▶ [DIRECTIONS FOR THIS TASK] Copy out every line of the records below word for word, leaving out the pictures.

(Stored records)
......
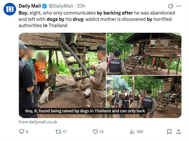Open the three-dot More options menu
Image resolution: width=189 pixels, height=141 pixels.
coord(179,6)
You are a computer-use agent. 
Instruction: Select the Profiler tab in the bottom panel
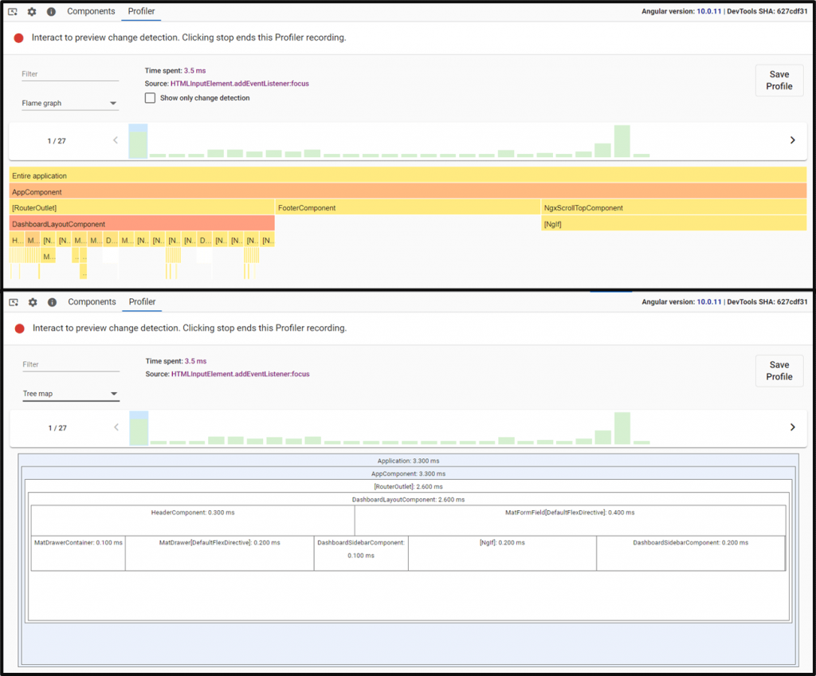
......
▶ [FULL OUTPUT]
Open the three-dot More options menu
Image resolution: width=189 pixels, height=141 pixels.
coord(179,6)
You are a computer-use agent. 
Instruction: Select the Profiler tab in the bottom panel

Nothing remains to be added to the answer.